SUPPLIED DATA start

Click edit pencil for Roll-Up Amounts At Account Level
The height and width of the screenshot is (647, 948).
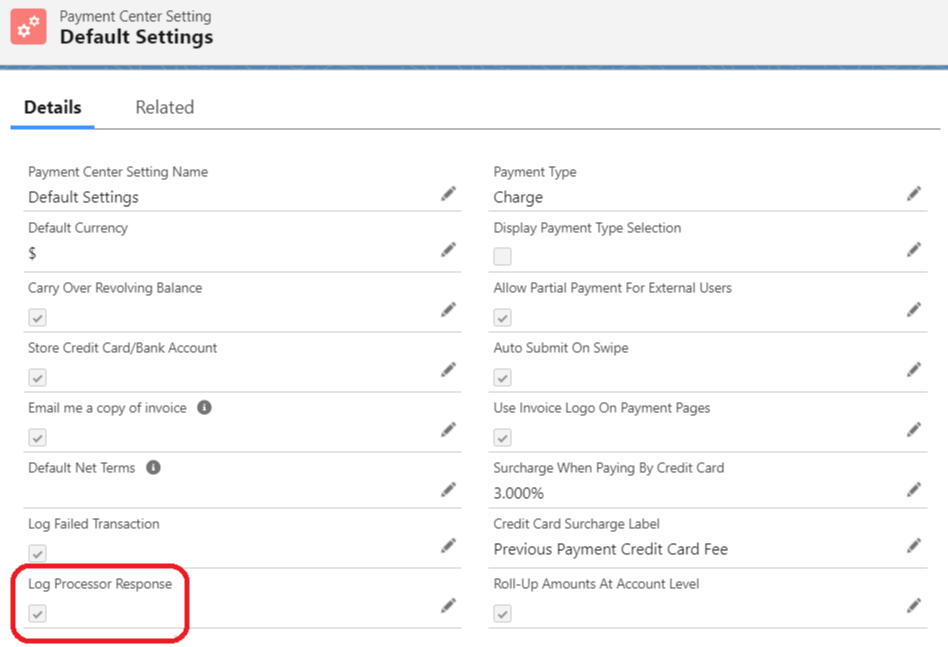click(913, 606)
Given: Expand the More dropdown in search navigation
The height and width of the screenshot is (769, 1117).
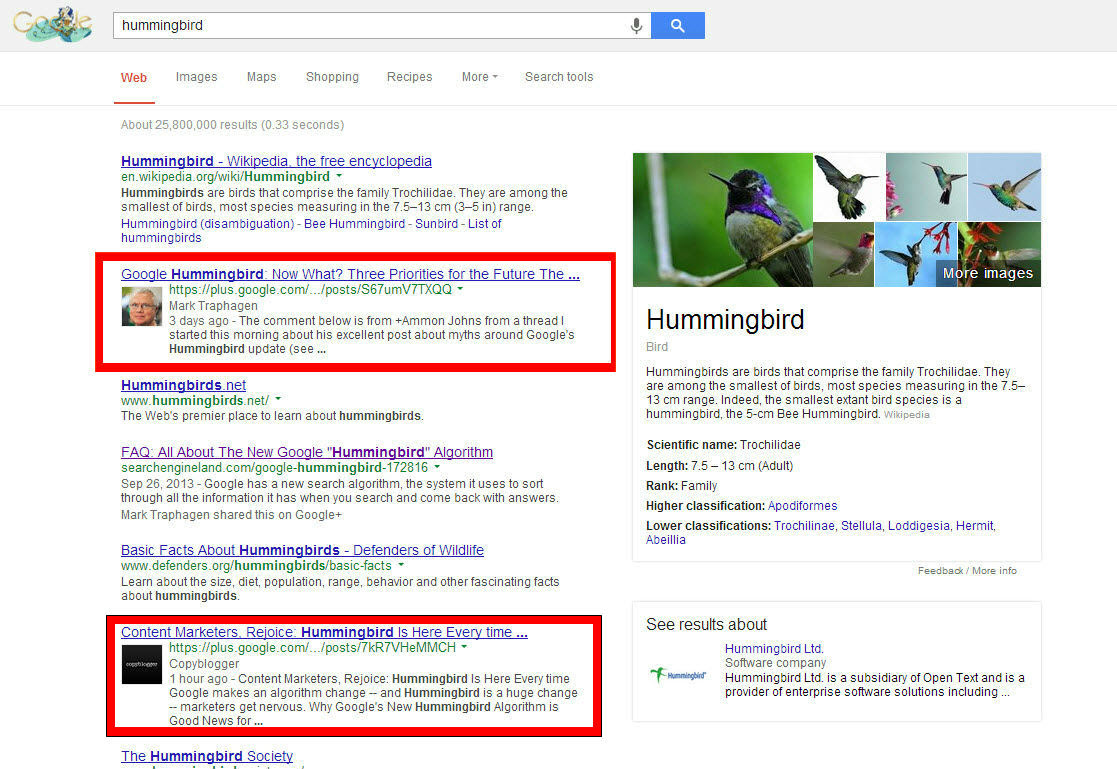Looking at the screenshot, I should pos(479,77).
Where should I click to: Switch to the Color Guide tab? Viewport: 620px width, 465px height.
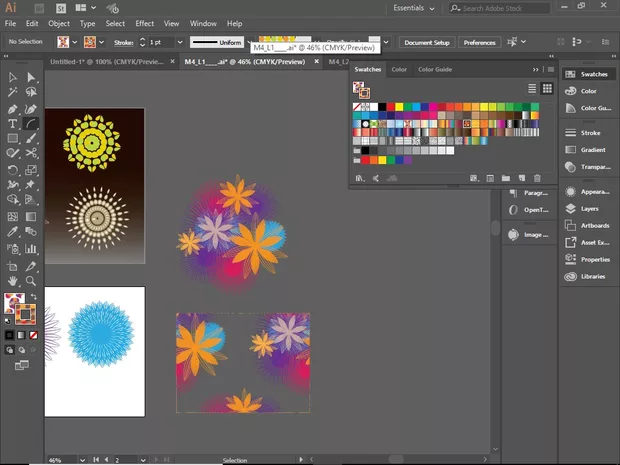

SUPPLIED DATA end

■ WHAT YOU ARE ASKED TO DO ■
Write out all the lines above again, swapping "dropdown" for "menu" and changing nothing else. Leave the pictures out.

■ CORRECT OUTPUT ■
Click edit pencil for Roll-Up Amounts At Account Level
The height and width of the screenshot is (647, 948).
click(913, 606)
Given: Expand the More menu in search navigation
The height and width of the screenshot is (769, 1117).
Looking at the screenshot, I should pos(479,77).
Where should I click to: Switch to the Color Guide tab? Viewport: 620px width, 465px height.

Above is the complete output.